Your goal = Reproduce the passage on anti-doping detection, word for word and in full.

The aim of organised fight against doping is not only to ensure fair play but also to protect the health of athletes, because history has taught us that doping can end with fatalities (2, 3). Early on, anti-doping programmes relied solely on direct detection of specific compounds, but technological development enabling rapid synthesis of novel substances or implementation of novel doping techniques rendered those methods always lagging one step behind. The inadequacy of direct methods for doping detection reached the public with the Operación Puerto (Operation Mountain Pass) in 2006, when Spanish police found a great number of anabolic steroids, recombinant human erythropoietin (rHuEPO), preserved blood bags for autologous blood transfusion, and laboratory equipment and charged a number of athletes and their teams of doping abuse (3,4,5). This incident turned the attention to indirect detection methods designed to detect abnormal changes in biological parameters caused by doping. The main challenge of these methods is to recognise when the change in measured parameters is owed to doping and when it results from confounding factors such as physiological changes or illness. To meet this challenge, the World Anti-Doping Agency (WADA) as the head anti-doping organisation has developed a strict system called the athlete biological passport (ABP).

Given material =
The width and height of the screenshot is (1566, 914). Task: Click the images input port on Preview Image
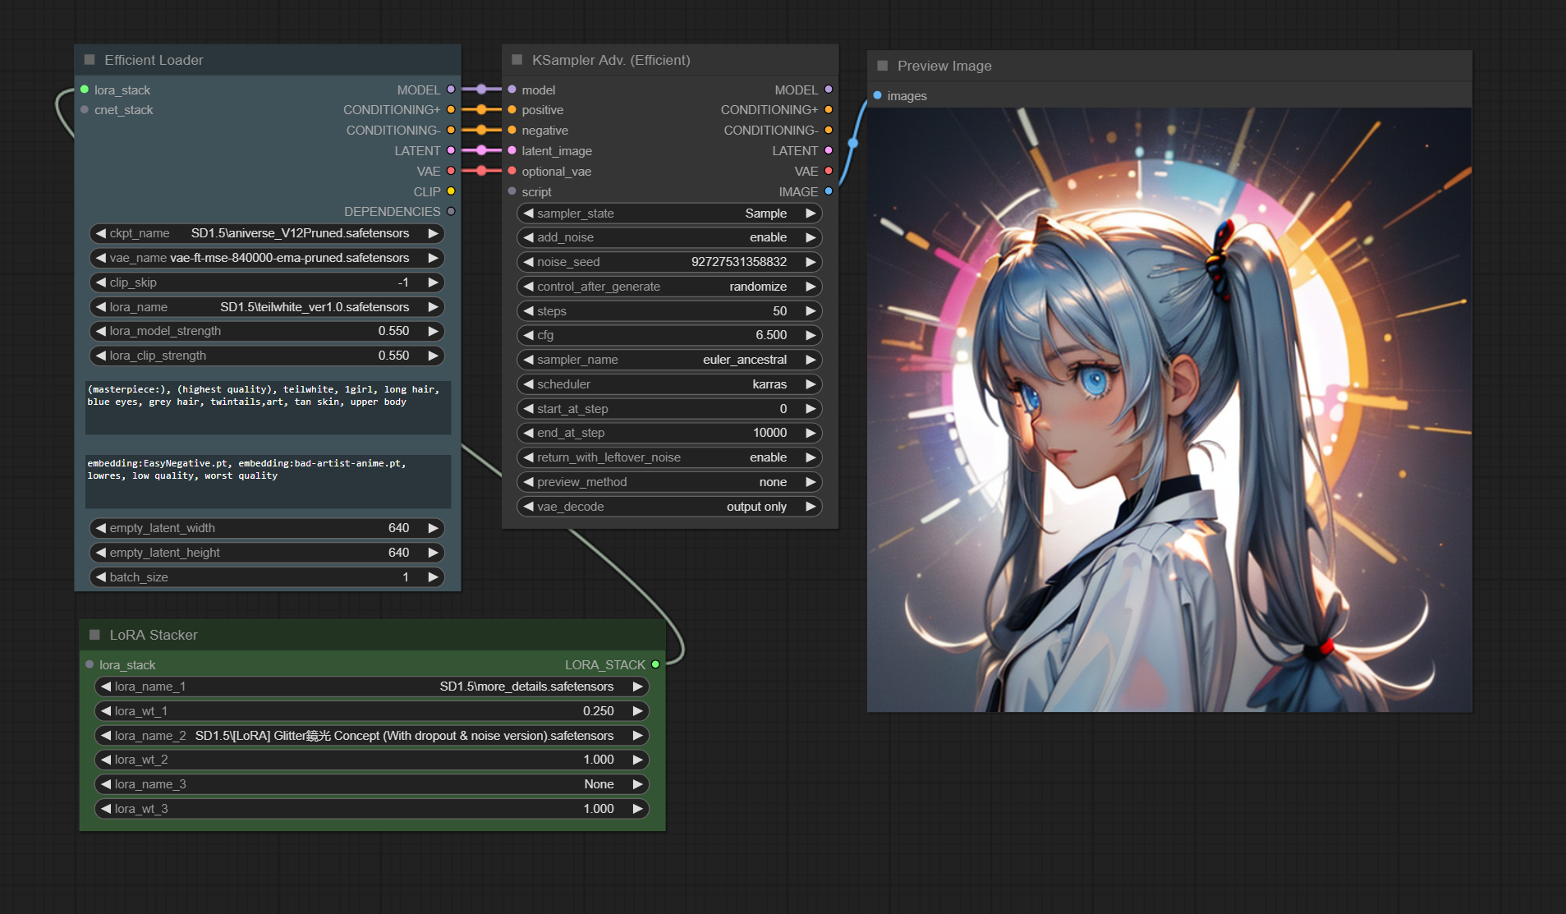pyautogui.click(x=878, y=96)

Answer area =
The aim of organised fight against doping is not only to ensure fair play but also to protect the health of athletes, because history has taught us that doping can end with fatalities (2, 3). Early on, anti-doping programmes relied solely on direct detection of specific compounds, but technological development enabling rapid synthesis of novel substances or implementation of novel doping techniques rendered those methods always lagging one step behind. The inadequacy of direct methods for doping detection reached the public with the Operación Puerto (Operation Mountain Pass) in 2006, when Spanish police found a great number of anabolic steroids, recombinant human erythropoietin (rHuEPO), preserved blood bags for autologous blood transfusion, and laboratory equipment and charged a number of athletes and their teams of doping abuse (3,4,5). This incident turned the attention to indirect detection methods designed to detect abnormal changes in biological parameters caused by doping. The main challenge of these methods is to recognise when the change in measured parameters is owed to doping and when it results from confounding factors such as physiological changes or illness. To meet this challenge, the World Anti-Doping Agency (WADA) as the head anti-doping organisation has developed a strict system called the athlete biological passport (ABP).